Prior analyses of URNM continue to highlight its concentration in Kazatomprom, Cameco, and Sprott Physical Uranium Trust, framing it as the high‑beta uranium miners + physicalvehicle for investors comfortable with more concentrated commodity exposure.
TipRanks’ NLR holdings snapshot shows Cameco (CCJ) at ~7.2% of the ETF and Centrus (LEU) among the top positions, reflecting how DOE’s $2.7B enrichment awards and uranium price strength now bleed directly into popular ETF baskets.
Strategic Takeaways for January 8, 2026
Policy signal strengthened, not reversed: Capitol Hill’s “Dawn of the New Nuclear Era” hearing and incremental funding for INL both reinforce that nuclear is moving to the center of U.S. energy planning, especially in the context of AI and data‑center‑driven demand.
Uranium’s drift lower is noise, not narrative change: The 0.30% dip to $81.80/lb looks like normal volatility within an uptrend that still shows high‑single‑digit 1‑month and double‑digit 1‑year gains.
International demand ramp remains underpriced: NTPC’s effort to line up 30 nuclear sitesadds another large emerging‑market utility to the list of future uranium buyers, further tightening the long‑term demand profile already stressed by Western restarts and SMR/advanced reactor ambitions.
Portfolio construction is evolving: Institutional commentary is beginning to differentiate between pure‑play uranium miners (URNM/URA) and diversified nuclear exposure (NLR), suggesting that the next phase of the trade may be more about structure and risk budgetingthan simply “own anything nuclear.”
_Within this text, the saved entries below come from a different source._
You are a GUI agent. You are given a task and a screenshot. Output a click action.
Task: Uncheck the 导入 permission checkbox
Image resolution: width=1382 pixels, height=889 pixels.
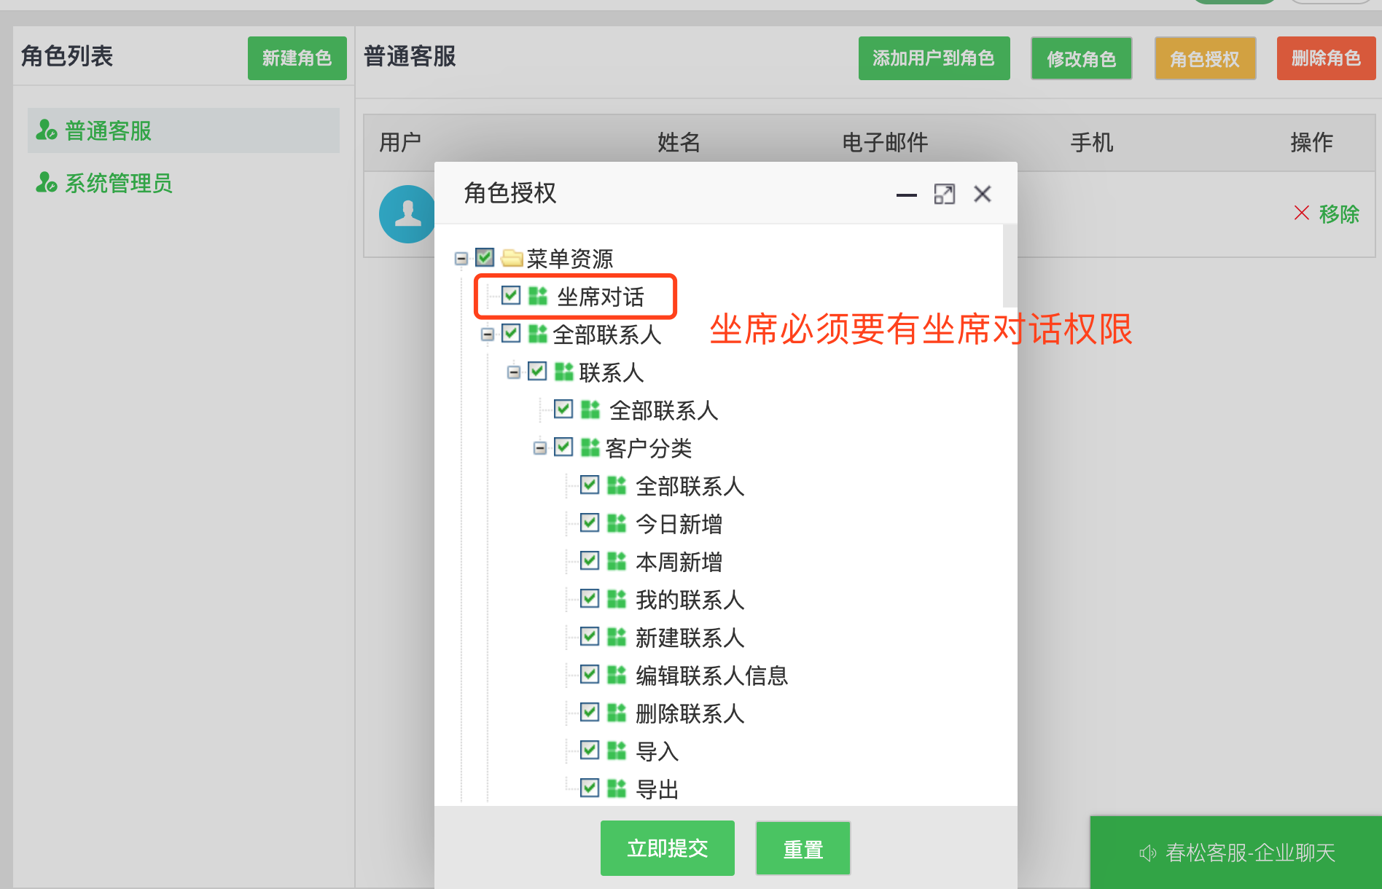589,750
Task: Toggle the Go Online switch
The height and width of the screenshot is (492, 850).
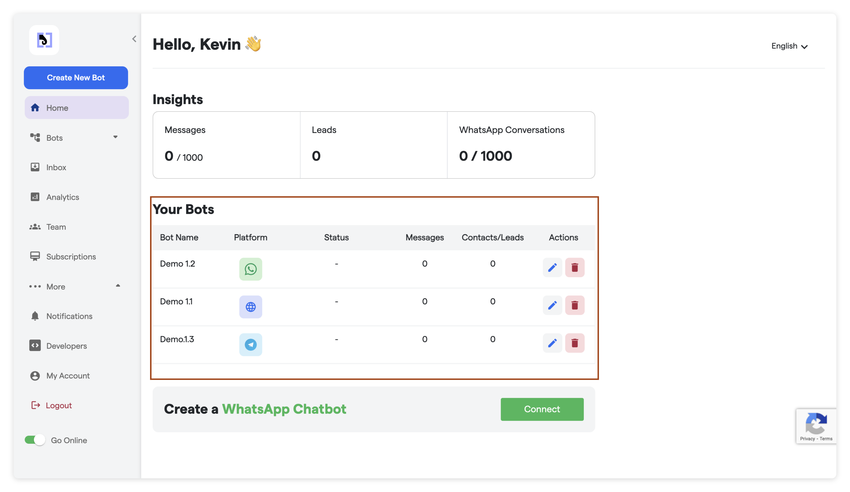Action: coord(35,440)
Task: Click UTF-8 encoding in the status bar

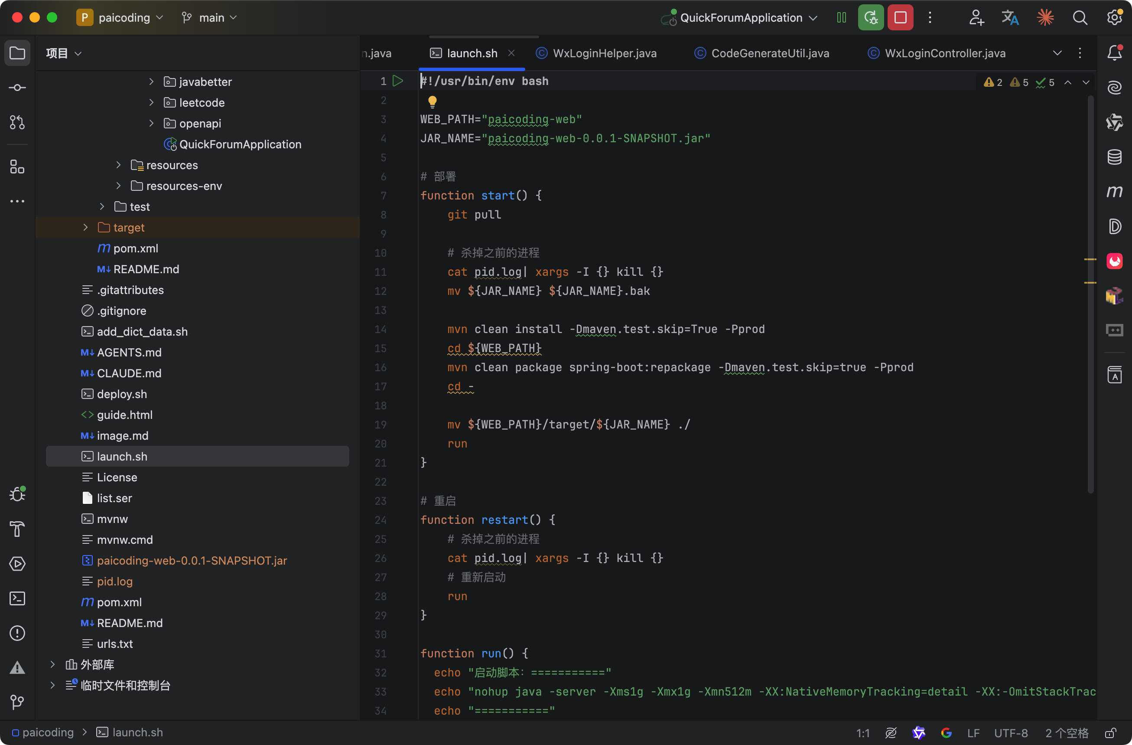Action: click(x=1010, y=733)
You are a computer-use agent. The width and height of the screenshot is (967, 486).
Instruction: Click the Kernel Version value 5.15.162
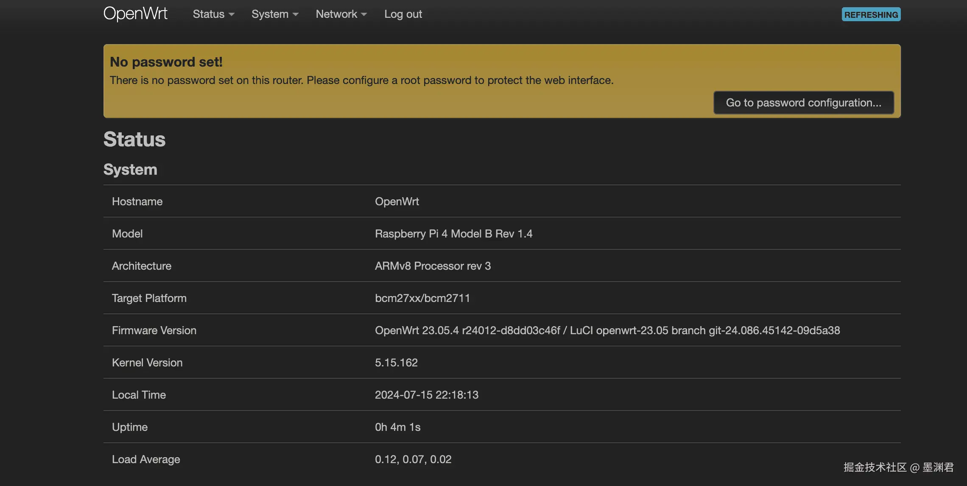[396, 363]
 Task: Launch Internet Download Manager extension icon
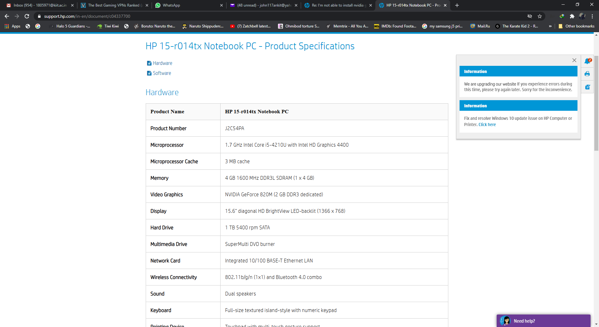point(562,16)
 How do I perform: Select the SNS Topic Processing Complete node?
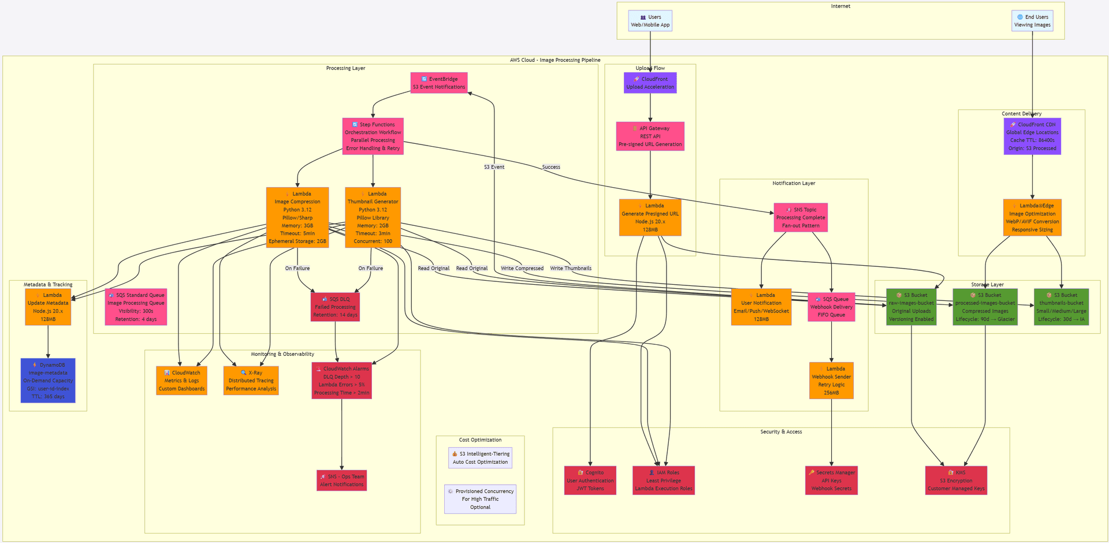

Overall, today’s session was less about new price shocks and more about institutional endorsement and structural validation: Congress, labs, and utilities are converging on nuclear as a central pillar of U.S. and global energy strategy, while uranium prices remain elevated and ETF positioning continues to migrate toward balanced nuclear baskets such as NLR.